>I believe there is a 'Geographies of Religion' session at the next IBG.
>Long overdue, I think.
>
>Fraser MacDonald
>
>School of Geography
>University of Oxford
Perhaps a "Geography of 'Conflict' and 'War' and 'Intervention' " session
is overdue as well. If discussion on this list is any indication, it would
seem that there is much that Geographers could contribute to a fruitful
discussion of current conflicts, including the role of war and conflict in
shaping dominant conceptions of hte world. It would seem that
understandings of Kosovo, not to mention Bosnia or Croatia have entered the
geographical frame of many of the people that I know through recent
conflicts, and the source of building that frame has been the conventional
(usually nationaly-oriented) 'media' (see Hilary's reliance on "The
Guardian"). This is disturbing for a number of reasons not the least of
which is the lack of any analytical capacity in most contremporary
journalism. There is, in all of this a disturbing tendency to fall back on
easy essentialisms when trying to articulate or justify positions (again
ref. Hilary's note)
"India does not regard the present conflict in Kashmir as a Hindu vs Muslim
one"
How does "India" regard anything? Are we referring to the government here?
Does this government have a coherent and consistent position on anything?
How do factions within the government vest the conflict with meaning to
gain advantage within the coalition? What is important about the way that
the conflict is assigned meaning by the state rather than by the people?
Some factions in the Kashmir dispute within India certainly see it as
religiously based. Some locate its roots in 150 years of oppression by
Dogra overlords. Perhaps a question that really needs to be asked is how
the contruction of a conflict as 'religious' (which has some very real
material effects) serves the interests of power at a variety of scales and
in a variety of forms. Does viewing a conflict as religiously based make
for easy and essentialist explanantions when the roots of conflict are much
more multi-faceted and complex? A rhetrical question I suppose.
"Muslim militants from Pakistan"
Is this not one way of constructing the religious dimension of the
conflict? Assigning the label "Muslim" to "militant" draws on a latent
image of Islam that has been put in place through media constructs over the
past twenty odd years to represent everything from anti-capitalism to
cultural inferiority, a dangerously fanatical religion, and bad values.

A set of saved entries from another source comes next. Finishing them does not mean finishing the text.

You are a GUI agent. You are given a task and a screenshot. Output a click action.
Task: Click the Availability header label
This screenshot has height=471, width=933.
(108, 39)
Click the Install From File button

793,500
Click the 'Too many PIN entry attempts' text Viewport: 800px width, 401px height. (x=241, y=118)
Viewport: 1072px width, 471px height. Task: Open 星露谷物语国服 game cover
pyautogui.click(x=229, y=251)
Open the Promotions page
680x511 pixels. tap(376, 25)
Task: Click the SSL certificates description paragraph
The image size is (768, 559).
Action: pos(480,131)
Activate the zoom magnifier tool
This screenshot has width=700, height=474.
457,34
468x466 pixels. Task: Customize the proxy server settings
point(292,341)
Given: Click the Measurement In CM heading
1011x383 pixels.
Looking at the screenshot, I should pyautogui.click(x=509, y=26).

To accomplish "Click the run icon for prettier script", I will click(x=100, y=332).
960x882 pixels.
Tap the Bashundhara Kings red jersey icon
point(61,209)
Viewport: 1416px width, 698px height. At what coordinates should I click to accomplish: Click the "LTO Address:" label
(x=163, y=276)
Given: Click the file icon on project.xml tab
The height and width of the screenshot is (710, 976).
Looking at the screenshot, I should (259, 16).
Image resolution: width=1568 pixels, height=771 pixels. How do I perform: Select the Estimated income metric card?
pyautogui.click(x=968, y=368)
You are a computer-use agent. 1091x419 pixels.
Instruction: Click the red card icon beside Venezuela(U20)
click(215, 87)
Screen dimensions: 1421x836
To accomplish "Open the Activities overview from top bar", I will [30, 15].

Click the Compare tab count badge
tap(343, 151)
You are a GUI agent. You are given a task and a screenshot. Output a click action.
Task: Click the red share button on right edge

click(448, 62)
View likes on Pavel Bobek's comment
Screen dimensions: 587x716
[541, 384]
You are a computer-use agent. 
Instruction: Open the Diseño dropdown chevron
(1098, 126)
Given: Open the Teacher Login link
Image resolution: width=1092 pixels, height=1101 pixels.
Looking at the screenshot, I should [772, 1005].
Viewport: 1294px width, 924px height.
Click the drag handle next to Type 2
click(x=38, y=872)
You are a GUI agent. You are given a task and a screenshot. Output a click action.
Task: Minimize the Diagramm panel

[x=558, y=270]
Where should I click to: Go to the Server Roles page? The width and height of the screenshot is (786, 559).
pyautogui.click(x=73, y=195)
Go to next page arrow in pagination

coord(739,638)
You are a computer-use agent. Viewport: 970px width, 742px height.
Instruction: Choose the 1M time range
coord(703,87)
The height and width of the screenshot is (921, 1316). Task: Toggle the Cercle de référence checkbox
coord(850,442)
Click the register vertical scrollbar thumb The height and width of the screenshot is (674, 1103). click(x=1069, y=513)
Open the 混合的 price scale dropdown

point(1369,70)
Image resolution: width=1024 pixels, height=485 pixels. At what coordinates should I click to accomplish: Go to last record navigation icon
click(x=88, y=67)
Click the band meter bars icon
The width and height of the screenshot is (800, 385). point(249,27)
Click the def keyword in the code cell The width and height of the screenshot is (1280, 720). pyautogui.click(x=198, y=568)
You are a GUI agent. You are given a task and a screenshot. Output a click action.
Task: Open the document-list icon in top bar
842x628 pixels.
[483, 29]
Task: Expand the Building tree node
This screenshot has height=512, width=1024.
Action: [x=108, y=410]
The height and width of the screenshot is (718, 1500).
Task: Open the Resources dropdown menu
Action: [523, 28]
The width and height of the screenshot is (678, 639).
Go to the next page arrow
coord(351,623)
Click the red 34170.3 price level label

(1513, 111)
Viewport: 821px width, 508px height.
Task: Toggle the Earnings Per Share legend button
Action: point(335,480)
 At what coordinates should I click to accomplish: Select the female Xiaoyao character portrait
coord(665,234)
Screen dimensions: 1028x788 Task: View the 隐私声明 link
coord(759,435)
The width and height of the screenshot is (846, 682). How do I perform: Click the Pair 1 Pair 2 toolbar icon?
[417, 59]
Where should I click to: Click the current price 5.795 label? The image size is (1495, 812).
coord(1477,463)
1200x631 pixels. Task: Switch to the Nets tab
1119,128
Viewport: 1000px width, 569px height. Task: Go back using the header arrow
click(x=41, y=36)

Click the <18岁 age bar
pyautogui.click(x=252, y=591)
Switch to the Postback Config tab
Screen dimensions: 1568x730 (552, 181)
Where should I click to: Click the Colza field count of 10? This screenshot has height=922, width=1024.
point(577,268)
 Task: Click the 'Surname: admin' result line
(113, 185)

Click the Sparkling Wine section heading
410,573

All of this serves an ideological function and glosses over the diversity
beneath the label. When we talk about Muslim militants, are we talking
about Sunnis? Shi'ites? Nurbaqsh? Ismailis? Any Sufis in the crowd? How
about some guys that recited the creed when they were kids but don't really
follow the scene these days? Perhaps throw in a bunch of disenfranchised
youth because they can't seem to get out of the un/underemployment rut in
Pakistan and find insurgency as a way to satisfy the demands of 'manhood'.
Perhaps we should say, "hey these are 'patriarchal militants'". But I
guess that goes without saying.
"probably with backing from Islamabad (cue here, I suspect, for a lot more
letters
from Pakistani members of CGF)"
Again, this seems to smack of an assumption that Pakistanis are so blinded
by nationalism that they can't take a critical approach to the question of
whether the Pakistani government is backing these "militants" (or ar they
Pakistani regulars as some spokespeople for the Indian government have
claimed. If so what does that do to the Muslim label. Is it only with
militants that we need to refer to them as Muslim? "Muslim regulars" just
doesn't have the same ring to it, does it?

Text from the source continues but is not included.